------ Supplied material ------

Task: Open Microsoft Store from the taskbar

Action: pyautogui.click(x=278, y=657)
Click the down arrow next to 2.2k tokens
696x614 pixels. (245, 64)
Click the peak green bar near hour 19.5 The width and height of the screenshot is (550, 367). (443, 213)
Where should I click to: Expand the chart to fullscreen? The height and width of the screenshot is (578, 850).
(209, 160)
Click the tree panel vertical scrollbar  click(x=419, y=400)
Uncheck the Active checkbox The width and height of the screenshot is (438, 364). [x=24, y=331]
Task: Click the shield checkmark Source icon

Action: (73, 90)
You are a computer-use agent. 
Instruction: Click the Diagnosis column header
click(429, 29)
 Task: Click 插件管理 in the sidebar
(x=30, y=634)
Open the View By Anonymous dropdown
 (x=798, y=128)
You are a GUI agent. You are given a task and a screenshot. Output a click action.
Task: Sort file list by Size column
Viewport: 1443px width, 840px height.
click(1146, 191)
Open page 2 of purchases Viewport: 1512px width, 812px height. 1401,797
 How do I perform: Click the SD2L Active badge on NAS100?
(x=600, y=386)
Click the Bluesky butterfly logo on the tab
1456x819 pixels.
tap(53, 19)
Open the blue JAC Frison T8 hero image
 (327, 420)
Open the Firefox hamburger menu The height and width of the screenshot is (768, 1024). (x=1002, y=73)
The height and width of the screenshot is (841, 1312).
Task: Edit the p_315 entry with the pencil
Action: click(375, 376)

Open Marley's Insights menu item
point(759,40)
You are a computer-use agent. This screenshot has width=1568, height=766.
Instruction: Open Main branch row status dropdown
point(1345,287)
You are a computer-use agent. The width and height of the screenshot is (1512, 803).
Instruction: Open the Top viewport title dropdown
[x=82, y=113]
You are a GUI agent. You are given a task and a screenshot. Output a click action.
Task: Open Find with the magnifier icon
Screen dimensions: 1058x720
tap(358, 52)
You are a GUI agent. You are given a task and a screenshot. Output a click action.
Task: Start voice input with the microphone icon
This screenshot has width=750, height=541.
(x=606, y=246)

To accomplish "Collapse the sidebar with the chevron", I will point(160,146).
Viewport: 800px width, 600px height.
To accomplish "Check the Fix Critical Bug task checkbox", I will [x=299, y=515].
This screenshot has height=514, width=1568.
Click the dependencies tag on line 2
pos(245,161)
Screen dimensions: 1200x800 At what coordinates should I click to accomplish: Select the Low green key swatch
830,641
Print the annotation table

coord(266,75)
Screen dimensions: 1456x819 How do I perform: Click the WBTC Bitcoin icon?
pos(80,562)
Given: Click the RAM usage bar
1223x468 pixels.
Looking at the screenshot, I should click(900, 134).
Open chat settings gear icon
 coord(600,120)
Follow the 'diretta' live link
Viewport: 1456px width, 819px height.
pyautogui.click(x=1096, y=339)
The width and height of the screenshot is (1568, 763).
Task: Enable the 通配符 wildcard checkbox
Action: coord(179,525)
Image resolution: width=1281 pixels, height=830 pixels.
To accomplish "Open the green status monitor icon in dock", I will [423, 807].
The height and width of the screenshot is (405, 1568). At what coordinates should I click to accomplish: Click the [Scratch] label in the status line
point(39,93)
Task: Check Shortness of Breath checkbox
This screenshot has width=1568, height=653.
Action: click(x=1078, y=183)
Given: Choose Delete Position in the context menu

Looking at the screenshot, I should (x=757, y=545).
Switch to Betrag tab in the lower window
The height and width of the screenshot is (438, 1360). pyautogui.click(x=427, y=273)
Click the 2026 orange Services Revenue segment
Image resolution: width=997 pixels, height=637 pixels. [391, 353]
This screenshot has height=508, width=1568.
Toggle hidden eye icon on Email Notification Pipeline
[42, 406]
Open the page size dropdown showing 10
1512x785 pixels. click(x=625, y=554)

------

Do this: Repeat the lines of the material verbatim, beginning with the line containing "I will point(160,146)." and continuing through the line containing "Looking at the screenshot, I should click(900, 134).".

Result for this task:
To accomplish "Collapse the sidebar with the chevron", I will point(160,146).
Viewport: 800px width, 600px height.
To accomplish "Check the Fix Critical Bug task checkbox", I will [x=299, y=515].
This screenshot has height=514, width=1568.
Click the dependencies tag on line 2
pos(245,161)
Screen dimensions: 1200x800 At what coordinates should I click to accomplish: Select the Low green key swatch
830,641
Print the annotation table

coord(266,75)
Screen dimensions: 1456x819 How do I perform: Click the WBTC Bitcoin icon?
pos(80,562)
Given: Click the RAM usage bar
1223x468 pixels.
Looking at the screenshot, I should click(900, 134).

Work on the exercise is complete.